Moonlighter e le gioie del doppio lavoro
A ben pensarci, Will, il protagonista di Moonlighter, non è troppo diverso da un Batman qualsiasi: di giorno è un ricco imprenditore senza scrupoli, di notte investe i suoi guadagni in attrezzature che possano permettergli di migliorare la vita dei suoi concittadini, liberandoli dai problemi che li tormentano. Solo che Will non è prestante come Bruce Wayne. O ricco come Bruce Wayne. O carismatico come Bruce Wayne. Anzi, Will è abbastanza sfigato. Ma in fondo, chi dei due è il vero eroe? Quello che gira per Gotham City con corazza e macchinone fantascientifico o quello che si avventura attraverso misteriosi sotterranei con lo zainetto sulle spalle, armato inizialmente solo di una vecchia ramazza?

**OBIETTIVI:**
A. Che cosa fa Will di giorno, secondo il testo fornito?
B. Riscrivi in forma più breve il paragrafo del testo fornito che comincia con «A ben pensarci», conservandone i fatti principali.
I dati non hanno alcun rapporto con il testo fornito.

**DATI GREZZI:**
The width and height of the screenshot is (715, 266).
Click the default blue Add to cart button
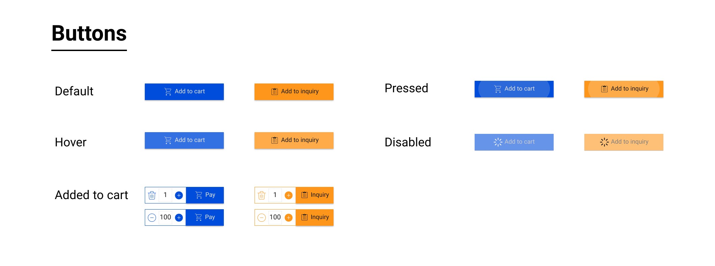pos(184,91)
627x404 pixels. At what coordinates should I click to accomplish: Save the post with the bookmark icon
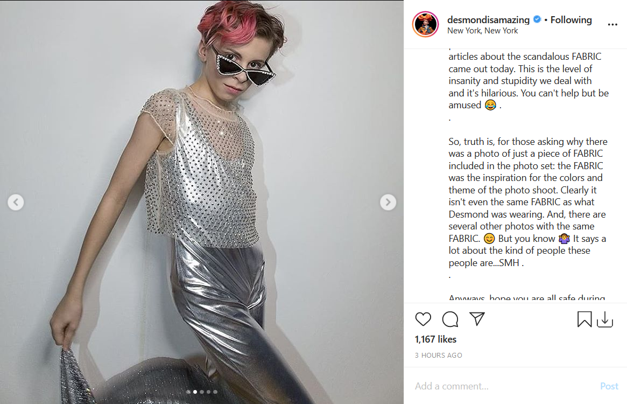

**LE RISPOSTE:**
A. Di giorno è un ricco imprenditore senza scrupoli.

B. Will, protagonista di Moonlighter, somiglia a Batman: di giorno è un ricco imprenditore senza scrupoli, di notte investe i guadagni in attrezzature per liberare i concittadini dai loro problemi. A differenza di Bruce Wayne, però, non è prestante, ricco né carismatico, anzi è piuttosto sfigato. Resta aperta la domanda su chi sia il vero eroe: chi gira per Gotham City con corazza e macchinone fantascientifico o chi esplora misteriosi sotterranei con lo zainetto, armato all'inizio solo di una vecchia ramazza.